Voici donc des personnages qui sont des prototypes, des événements qui se jouent allégrement des lois du temps et de l'espace, et surtout des images, de grandes images symboliques, magnétiques, phosphorescentes. La présence du poète ne saurait surprendre : ce théâtre, comme l'œuvre entière de l'écrivain, a éperdument cherché à créer, à recréer afin de dépasser et d'enchanter notre condition. Strindberg aura exploré patiemment toutes les pistes, tous les genres, les sciences exactes aussi bien que les sciences occultes. Il se sera également illustré dans l'esthétique naturaliste (Père, 1887 ; Mademoiselle Julie, 1888 ; Créanciers, 1890).

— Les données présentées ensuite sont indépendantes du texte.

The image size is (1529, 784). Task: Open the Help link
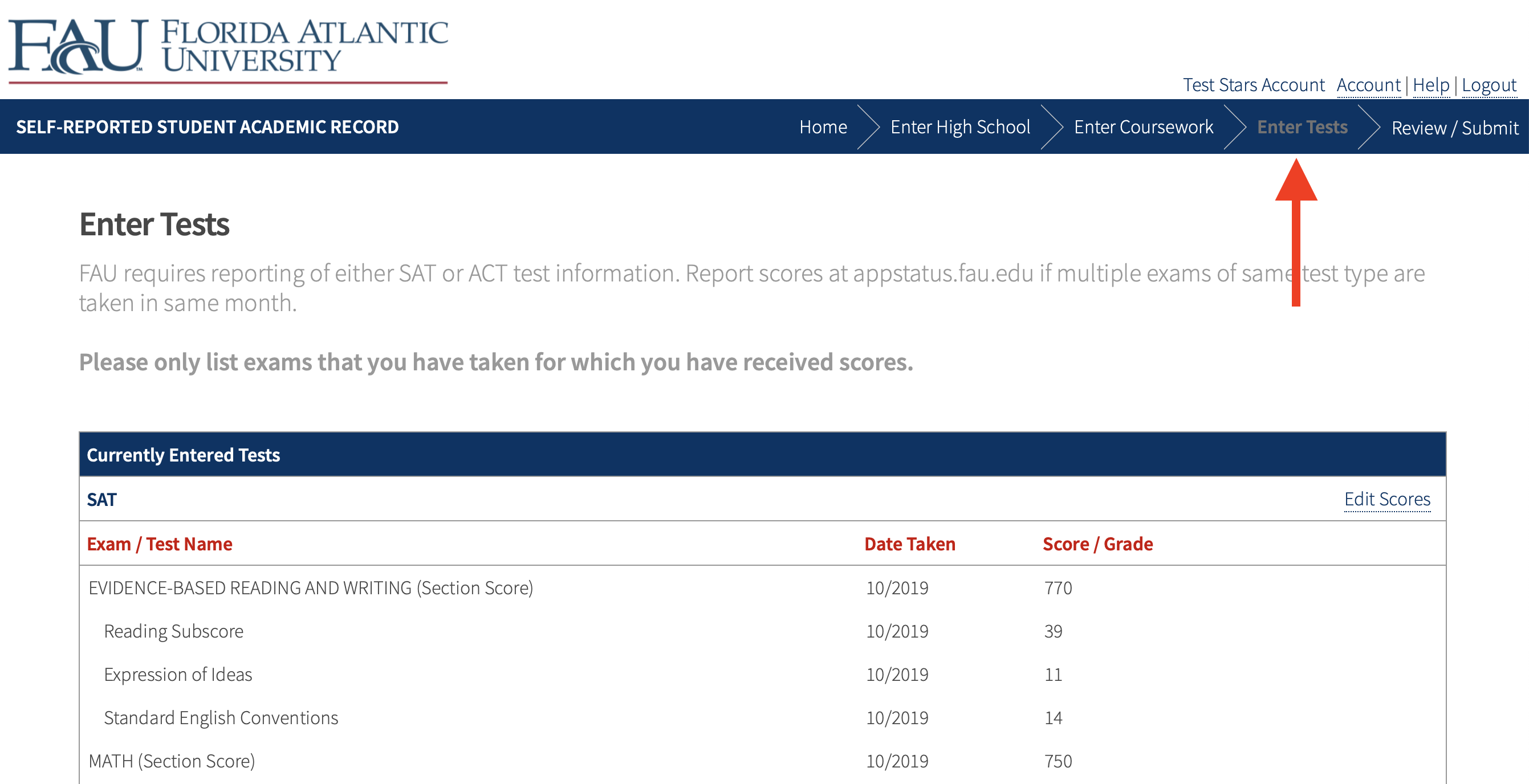coord(1430,85)
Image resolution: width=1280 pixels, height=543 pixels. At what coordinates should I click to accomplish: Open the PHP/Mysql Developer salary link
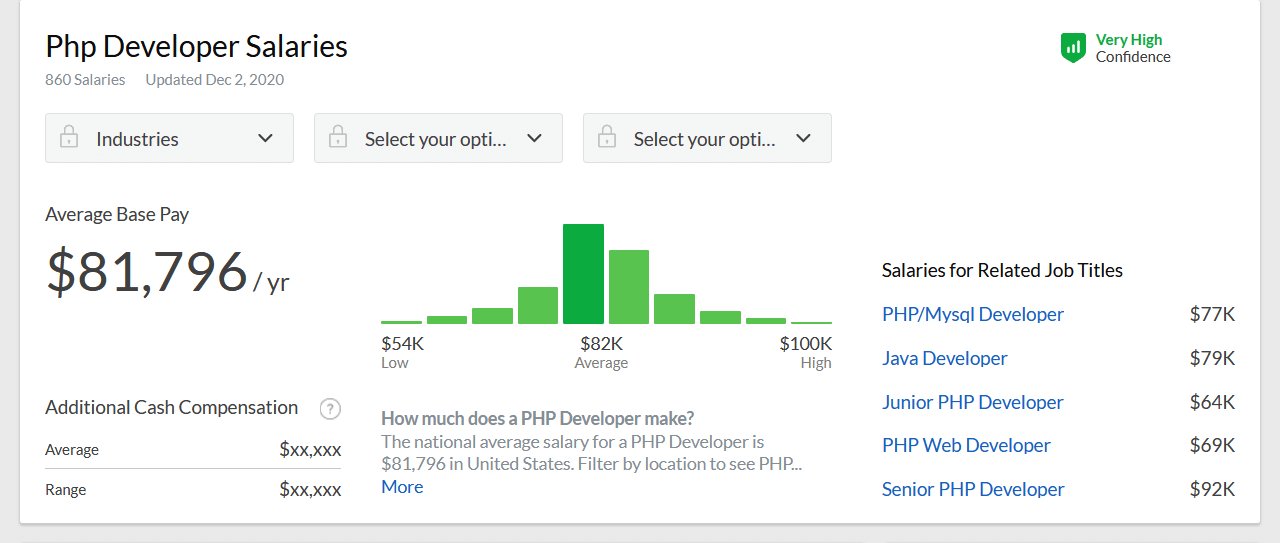[x=972, y=314]
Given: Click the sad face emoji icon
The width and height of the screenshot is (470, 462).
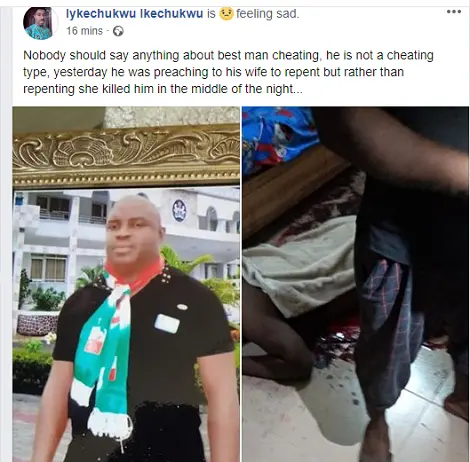Looking at the screenshot, I should (x=226, y=14).
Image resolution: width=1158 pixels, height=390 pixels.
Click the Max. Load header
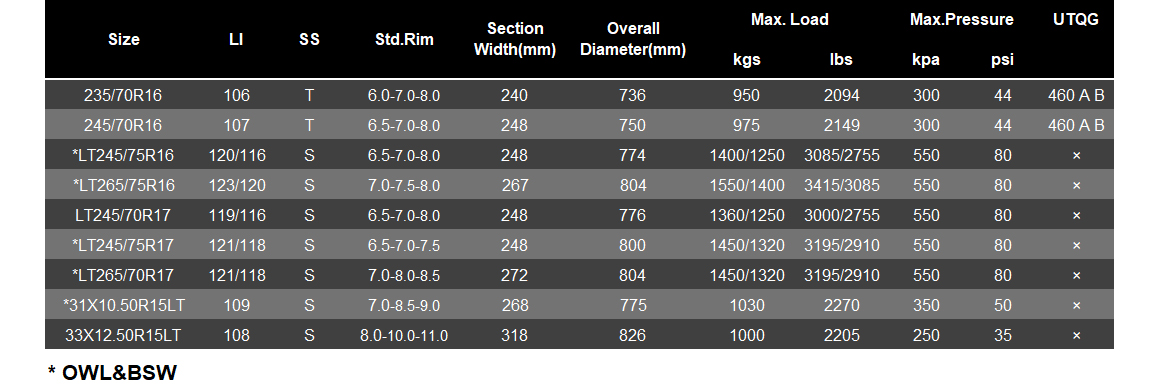point(789,20)
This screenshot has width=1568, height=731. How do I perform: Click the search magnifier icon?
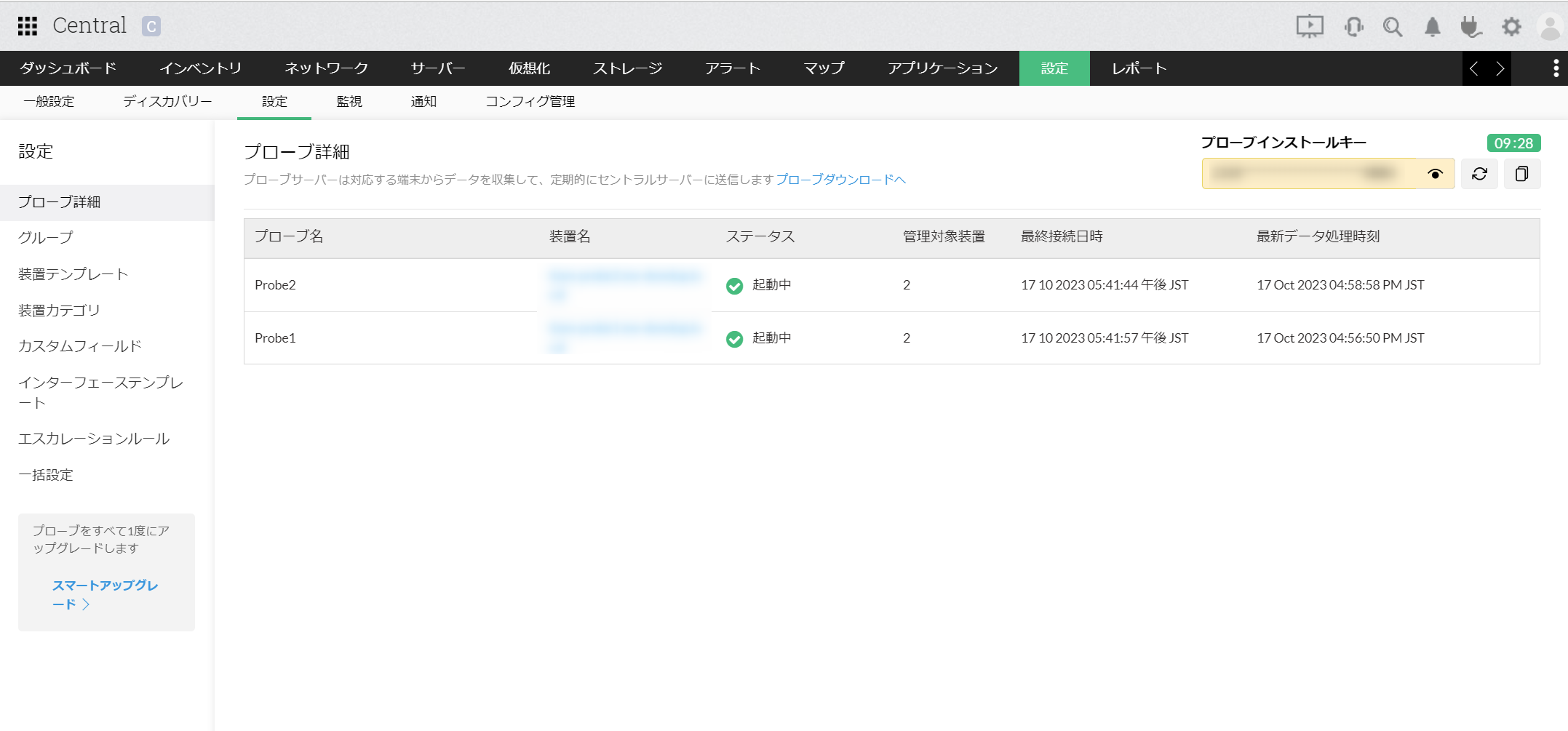1393,27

Obsédé par l'amour humain, qui est à peu près le seul thème qu'il aura développé d'un bout à l'autre de son œuvre, et donc de l'amour divin, incapable de se guérir d'un romantisme congénital et radical comme son plus grand maître à penser, le philosophe danois Kierkegaard, le lui avait enseigné, Strindberg devait bien, au terme de cette quête fanatique de vérité et d'absolu, finir par traduire de la sorte son irrépressible volonté de se dire en toute nudité. Le Songe révèle cette recherche d'une unité quasi mystique.